Your answer must consist of exactly the lines below, starting with the line with "Enable the 'Podle" and going on through the line with "Expand the serverless", and nothing else.

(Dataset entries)
════════
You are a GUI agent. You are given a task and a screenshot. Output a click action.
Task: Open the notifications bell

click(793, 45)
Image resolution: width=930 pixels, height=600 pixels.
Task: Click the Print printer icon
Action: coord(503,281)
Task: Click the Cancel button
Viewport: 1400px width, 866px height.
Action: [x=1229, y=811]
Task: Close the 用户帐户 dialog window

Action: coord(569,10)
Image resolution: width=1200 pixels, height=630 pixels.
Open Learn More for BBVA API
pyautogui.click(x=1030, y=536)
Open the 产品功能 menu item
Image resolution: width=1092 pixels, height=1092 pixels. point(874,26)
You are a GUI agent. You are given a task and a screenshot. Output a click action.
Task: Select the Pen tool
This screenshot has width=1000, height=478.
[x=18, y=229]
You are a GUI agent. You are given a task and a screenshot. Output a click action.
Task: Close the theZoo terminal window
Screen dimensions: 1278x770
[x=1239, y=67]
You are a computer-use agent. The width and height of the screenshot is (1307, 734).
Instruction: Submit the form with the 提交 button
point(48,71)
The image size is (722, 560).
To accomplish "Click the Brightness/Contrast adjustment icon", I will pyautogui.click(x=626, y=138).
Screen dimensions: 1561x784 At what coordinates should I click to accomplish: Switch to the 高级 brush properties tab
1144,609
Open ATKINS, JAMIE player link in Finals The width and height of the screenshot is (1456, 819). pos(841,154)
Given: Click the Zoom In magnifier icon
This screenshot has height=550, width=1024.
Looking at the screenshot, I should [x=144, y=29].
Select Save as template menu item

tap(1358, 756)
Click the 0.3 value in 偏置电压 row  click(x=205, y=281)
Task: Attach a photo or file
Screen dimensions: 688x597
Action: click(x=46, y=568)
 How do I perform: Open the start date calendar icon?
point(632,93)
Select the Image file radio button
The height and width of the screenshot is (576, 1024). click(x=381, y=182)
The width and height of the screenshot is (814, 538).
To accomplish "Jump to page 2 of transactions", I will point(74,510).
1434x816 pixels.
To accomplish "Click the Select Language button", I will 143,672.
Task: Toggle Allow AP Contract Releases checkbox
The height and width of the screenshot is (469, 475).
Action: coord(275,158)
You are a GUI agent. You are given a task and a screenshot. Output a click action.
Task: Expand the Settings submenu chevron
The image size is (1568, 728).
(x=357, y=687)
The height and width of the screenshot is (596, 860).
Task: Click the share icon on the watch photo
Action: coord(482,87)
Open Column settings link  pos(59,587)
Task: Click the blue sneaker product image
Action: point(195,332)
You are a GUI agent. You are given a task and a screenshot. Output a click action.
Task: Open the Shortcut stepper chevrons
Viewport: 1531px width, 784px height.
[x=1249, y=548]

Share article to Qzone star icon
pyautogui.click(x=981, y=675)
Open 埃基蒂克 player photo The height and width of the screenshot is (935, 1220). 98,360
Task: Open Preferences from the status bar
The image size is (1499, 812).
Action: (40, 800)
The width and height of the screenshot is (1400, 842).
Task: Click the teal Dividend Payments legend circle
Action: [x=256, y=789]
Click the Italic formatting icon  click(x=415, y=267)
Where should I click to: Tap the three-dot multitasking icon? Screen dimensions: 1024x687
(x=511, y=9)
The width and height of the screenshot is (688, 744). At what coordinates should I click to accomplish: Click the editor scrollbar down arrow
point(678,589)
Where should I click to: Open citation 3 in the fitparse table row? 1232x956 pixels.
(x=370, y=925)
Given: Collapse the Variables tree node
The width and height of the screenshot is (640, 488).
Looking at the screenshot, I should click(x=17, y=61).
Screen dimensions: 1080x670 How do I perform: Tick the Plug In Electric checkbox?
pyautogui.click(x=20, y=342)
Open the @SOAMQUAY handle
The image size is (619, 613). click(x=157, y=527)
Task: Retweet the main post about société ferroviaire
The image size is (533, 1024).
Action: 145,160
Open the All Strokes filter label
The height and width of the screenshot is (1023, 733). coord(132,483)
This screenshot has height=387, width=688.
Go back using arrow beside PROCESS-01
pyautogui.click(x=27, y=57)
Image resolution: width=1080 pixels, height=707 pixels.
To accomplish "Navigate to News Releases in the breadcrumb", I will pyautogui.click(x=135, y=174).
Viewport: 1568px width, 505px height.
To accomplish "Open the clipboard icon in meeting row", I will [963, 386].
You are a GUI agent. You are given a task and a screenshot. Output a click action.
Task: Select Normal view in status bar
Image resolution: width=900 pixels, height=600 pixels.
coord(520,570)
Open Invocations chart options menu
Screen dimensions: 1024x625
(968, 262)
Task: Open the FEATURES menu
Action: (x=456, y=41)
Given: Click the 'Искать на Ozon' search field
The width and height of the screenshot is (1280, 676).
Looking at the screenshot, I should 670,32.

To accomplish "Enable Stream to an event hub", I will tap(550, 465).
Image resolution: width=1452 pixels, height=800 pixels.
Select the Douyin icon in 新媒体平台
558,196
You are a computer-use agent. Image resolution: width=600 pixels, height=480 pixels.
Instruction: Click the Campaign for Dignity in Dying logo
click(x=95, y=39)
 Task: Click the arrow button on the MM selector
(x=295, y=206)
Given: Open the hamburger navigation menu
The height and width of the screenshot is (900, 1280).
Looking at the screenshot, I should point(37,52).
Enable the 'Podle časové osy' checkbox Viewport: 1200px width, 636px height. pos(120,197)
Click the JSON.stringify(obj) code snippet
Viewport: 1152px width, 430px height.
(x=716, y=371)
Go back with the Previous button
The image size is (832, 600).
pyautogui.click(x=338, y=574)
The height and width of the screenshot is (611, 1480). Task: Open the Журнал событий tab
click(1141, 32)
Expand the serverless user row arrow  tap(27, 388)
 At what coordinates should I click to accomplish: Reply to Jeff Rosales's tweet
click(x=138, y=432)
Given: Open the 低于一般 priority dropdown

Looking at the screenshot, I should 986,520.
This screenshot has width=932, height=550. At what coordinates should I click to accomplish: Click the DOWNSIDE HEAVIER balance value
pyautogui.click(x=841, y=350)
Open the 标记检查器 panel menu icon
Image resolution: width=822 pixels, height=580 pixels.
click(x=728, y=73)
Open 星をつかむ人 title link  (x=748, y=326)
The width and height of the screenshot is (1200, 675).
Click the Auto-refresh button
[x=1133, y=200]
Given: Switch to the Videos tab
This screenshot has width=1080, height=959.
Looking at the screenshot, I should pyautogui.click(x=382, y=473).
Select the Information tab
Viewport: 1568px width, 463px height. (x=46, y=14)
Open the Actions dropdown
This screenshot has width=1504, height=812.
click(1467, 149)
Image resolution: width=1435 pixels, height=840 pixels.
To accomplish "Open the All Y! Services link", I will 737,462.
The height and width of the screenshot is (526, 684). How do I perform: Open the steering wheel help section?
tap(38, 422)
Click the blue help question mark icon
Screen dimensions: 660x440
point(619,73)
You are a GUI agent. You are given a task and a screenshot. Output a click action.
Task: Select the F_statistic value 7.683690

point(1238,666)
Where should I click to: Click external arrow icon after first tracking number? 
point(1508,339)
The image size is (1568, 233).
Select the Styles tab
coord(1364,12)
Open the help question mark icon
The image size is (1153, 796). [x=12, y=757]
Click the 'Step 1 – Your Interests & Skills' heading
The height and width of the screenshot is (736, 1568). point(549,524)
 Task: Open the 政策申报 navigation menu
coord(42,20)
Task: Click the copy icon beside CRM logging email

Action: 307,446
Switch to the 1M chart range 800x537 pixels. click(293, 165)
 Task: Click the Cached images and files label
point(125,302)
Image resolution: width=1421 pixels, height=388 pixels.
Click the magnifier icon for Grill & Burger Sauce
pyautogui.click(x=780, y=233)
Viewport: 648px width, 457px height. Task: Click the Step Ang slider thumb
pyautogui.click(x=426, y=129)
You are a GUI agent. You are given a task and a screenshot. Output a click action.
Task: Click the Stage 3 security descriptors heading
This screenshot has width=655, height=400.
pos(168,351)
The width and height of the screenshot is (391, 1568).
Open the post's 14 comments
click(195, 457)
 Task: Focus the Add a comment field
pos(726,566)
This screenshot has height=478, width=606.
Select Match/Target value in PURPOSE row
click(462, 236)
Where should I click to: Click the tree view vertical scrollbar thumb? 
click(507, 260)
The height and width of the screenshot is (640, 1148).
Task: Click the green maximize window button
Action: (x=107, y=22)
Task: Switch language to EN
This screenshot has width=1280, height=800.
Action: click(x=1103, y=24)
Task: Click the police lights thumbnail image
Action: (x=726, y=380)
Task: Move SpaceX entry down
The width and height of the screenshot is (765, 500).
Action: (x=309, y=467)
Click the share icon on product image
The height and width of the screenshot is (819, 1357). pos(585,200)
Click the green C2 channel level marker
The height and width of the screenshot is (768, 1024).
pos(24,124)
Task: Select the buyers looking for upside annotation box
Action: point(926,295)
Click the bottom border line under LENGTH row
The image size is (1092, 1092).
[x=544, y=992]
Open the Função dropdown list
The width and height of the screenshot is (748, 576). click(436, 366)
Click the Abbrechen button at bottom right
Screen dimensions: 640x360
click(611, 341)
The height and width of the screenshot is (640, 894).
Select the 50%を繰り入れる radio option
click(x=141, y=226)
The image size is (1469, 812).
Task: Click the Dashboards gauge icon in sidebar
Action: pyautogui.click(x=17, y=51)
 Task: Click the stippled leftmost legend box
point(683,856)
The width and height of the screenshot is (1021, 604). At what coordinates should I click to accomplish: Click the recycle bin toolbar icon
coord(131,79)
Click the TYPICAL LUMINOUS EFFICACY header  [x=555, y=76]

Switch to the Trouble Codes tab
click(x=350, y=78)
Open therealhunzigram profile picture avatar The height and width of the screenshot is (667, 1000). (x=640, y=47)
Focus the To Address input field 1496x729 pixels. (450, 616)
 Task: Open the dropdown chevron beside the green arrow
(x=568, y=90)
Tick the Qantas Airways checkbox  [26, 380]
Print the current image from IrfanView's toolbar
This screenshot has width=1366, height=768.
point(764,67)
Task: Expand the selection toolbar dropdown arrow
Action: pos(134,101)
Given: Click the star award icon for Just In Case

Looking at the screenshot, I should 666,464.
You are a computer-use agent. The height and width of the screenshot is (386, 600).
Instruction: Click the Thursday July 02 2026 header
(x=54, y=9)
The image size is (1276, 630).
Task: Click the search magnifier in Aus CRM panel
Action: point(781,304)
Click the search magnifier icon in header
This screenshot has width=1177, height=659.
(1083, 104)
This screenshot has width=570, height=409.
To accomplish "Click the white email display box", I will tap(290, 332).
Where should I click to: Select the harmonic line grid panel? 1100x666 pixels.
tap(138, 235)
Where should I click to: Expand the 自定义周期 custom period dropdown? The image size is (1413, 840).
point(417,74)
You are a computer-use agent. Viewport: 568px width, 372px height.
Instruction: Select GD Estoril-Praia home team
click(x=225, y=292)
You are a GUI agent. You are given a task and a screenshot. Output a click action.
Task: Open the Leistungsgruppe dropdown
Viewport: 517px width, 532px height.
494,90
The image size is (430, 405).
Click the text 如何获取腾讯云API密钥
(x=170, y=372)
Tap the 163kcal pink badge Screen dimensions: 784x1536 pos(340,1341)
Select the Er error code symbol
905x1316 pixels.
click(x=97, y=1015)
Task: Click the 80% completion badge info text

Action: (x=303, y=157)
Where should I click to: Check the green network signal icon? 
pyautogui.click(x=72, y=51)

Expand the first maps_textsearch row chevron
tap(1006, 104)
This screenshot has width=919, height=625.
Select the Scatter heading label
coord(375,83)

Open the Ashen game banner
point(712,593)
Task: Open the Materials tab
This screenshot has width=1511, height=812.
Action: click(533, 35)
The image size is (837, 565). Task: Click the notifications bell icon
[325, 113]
════════
* RESULT OF THIS TASK
Enable the 'Podle časové osy' checkbox Viewport: 1200px width, 636px height. pos(120,197)
Click the JSON.stringify(obj) code snippet
Viewport: 1152px width, 430px height.
(x=716, y=371)
Go back with the Previous button
The image size is (832, 600).
pyautogui.click(x=338, y=574)
The height and width of the screenshot is (611, 1480). Task: Open the Журнал событий tab
click(1141, 32)
Expand the serverless user row arrow  tap(27, 388)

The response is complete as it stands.